# Are there any other oriental art collectors here?



## RodISHI (Sep 7, 2019)

I am a fan of some of real the beauties made in the Orient. A dear friend of mine helped me gather up some furniture years ago and I have a few knick knacks I kept with my mom. Since the early seventies when my children's great grandmother got me started into antique swapping (mom doesn't move around as much and the pieces were generally safe at her place). The picking up small treasures paid the bills back then when the children were lil' by buying and selling.

My most recent quest has been trying to verify a Tang dynasty bowl. I have had it for years. When I first tried to verify what it was all I found was that blue and white wasn't made in China until the Song dynasty. I was sure they had to be wrong but couldn't verify that until the shipwreck off Belitung Island in the Java Sea was discovered in 1998 and the three bowls of blue and white porcelain was put online for all to see.

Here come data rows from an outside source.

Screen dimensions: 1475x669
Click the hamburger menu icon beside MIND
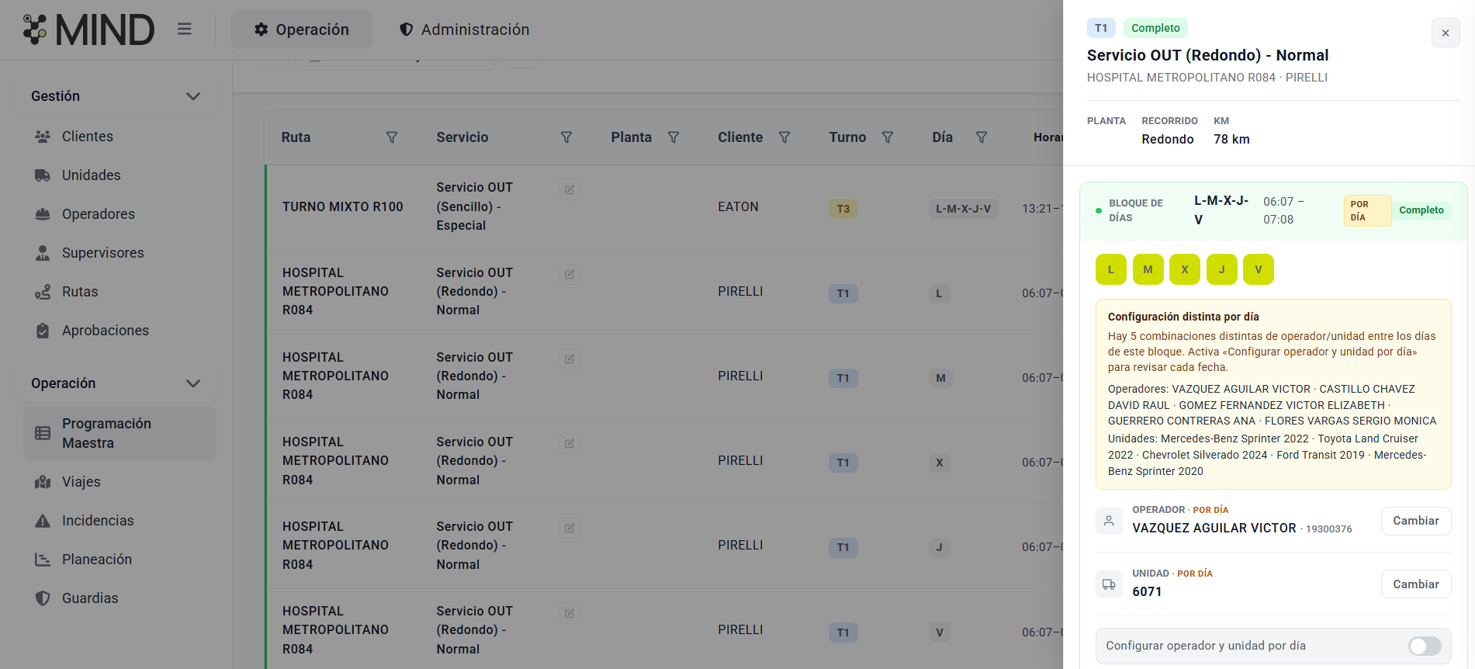[184, 29]
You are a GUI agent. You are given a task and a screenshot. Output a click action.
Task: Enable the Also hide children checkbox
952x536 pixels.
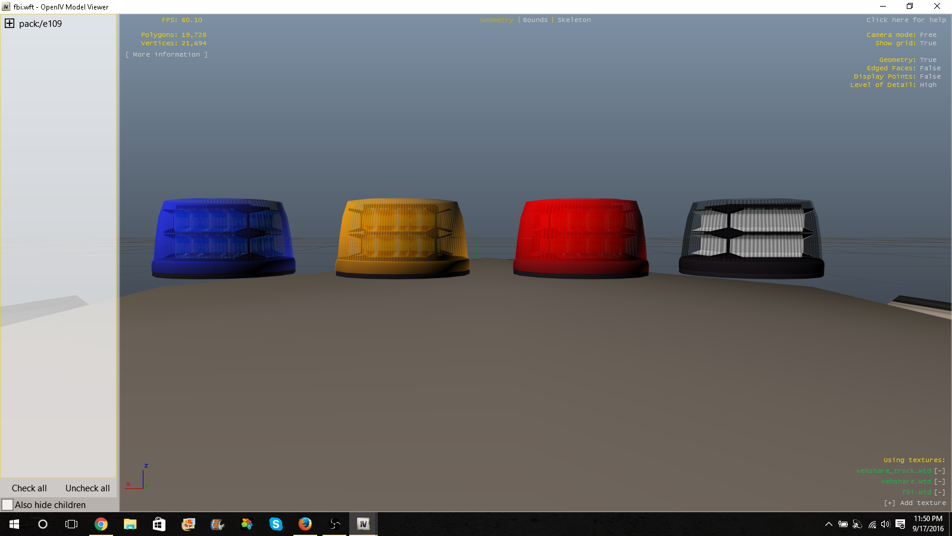click(x=8, y=505)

This piece I am pretty sure was originally purchased in the Philippines in the 40's by an avid collector who was a honcho in the military station in Asia. I got it from his son's estate after his son died.

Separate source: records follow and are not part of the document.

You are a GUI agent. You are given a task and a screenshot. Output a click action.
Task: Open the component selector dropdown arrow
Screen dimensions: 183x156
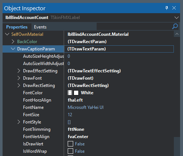click(176, 18)
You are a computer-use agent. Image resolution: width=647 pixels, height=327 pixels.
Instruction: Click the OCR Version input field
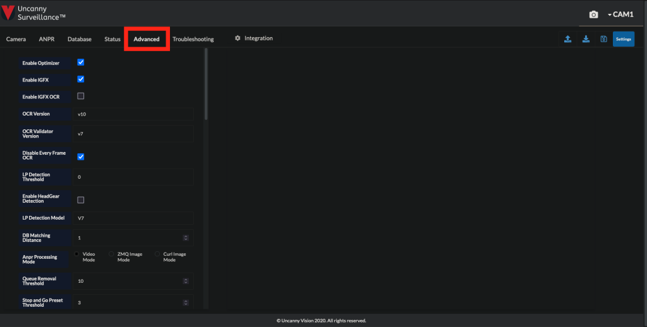133,114
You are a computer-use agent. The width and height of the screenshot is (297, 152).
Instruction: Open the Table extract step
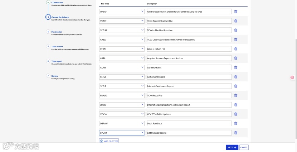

As I researched I tried to find all the information I could that could give me hints on the origin of the bowl. From what I could find it appears the bowl may have been a wedding gift or a gift to an ambassador. It has some writing and the detail pattern on it but I am have a hard time with finding letters that match it because it is a cursive script. I was reading that some of the artist back then were middle eastern so even though it is Chinese writing it may have a middle eastern flare to it also. For me I don't even know which way to turn it all to know which is up, down or sideways even so I am hoping someone can help me out with that. Anyhow, here are pictures and if you can read it or give me some hints to find someone who can I'd sure appreciate it. 

Oxford was doing testing on composition of these ancient porcelains but apparently from what I have read that can damage a piece too much.




 

 

 



They have a picture of one of the bowls from the shipwreck here. It doesn't have any writing on it just flowers.
Secrets of the Sea: A Tang Shipwreck and Early Trade in Asia


----------